Lately, I’ve had several people close to me endure a great deal of suffering. I love these people very dearly. But it’s interesting because I know them from such different areas of my life and their pain is so very different. One pain is physical while the other is emotional. One pain is chronic while the other came on very suddenly. One pain may have a cure although it has been extremely elusive. The other pain promises no cure in this life.
I suppose most faithful Christians have a list of good people they pray for each night, good people who shouldn’t be suffering as they do. And when we remember (or at least when I remember) we pray that God will do something about this pain.
These prayers asking God to help, comfort, and healing I think could rightly fall under the single title of “Deliverance.”
Often in the Bible, the text will often use the term in connection with protection from enemies or victory in war effort. For example, after David was delivered from the hand of King Saul who was seeking to kill him he wrote this Pslam:
I love You, O LORD, my strength. The LORD is my rock and my fortress and my deliverer, My God, my rock, in whom I take refuge; My shield and the horn of my salvation, my stronghold. I call upon the LORD, who is worthy to be praised, And I am saved from my enemies.
-Psalm 18:1-3
This Psalm is a moving poem of God’s faithfulness in time of conflict. However, many of us today would hardly think that we have any real enemies lying in wait for us outside our doors. At least, not in the way David did. 
No. For us in America today, the enemies we have lying in wait for us usually sit on the other end of a simple phone call.
A phone call that tells us exactly what we don’t what to hear, or couldn’t even imagine hearing:
“The cancer is back.”
“There’s been an accident.”
“I’m sorry, but things just aren’t working out.”
Our enemies lie in wait for us, and what are we to do?
In the Lord’s Prayer, there a very simple line that we repeat each week in worship, “and deliver us from evil.” This prayer that Jesus taught us and encourages us to keep such an important part of our faith walk.
Jesus knew we would enter into evil times of suffering.

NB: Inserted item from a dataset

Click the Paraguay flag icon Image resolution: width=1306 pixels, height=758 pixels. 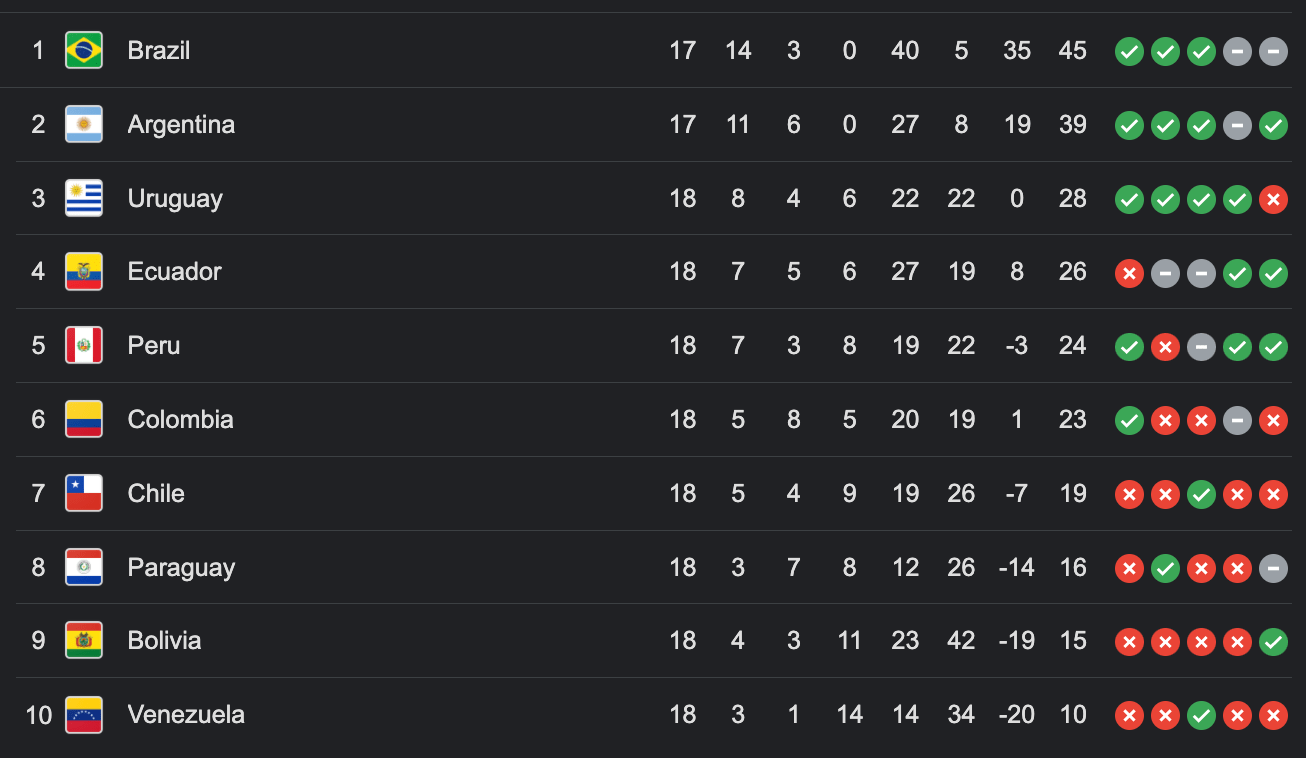coord(84,567)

He himself was not immune to the suffering of this world. However, the fact that we say the “deliver us from evil” in the Lords prayer means two things.

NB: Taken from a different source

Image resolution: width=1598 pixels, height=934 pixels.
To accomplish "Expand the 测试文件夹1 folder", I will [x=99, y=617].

First, there is real evil and brokenness in the world that we may experience. This is not a test. This is not a challenge. And it is something other than God’s intent.
Secondly, because evil is never God’s will for our lives we should be able to ask for deliverance.
Weekly, sometimes daily, in churches across the world we pray for deliverance, remembering that Jesus has gone before us praying, working, living, dying, and rising again to deliver us from evil into God’s Kingdom.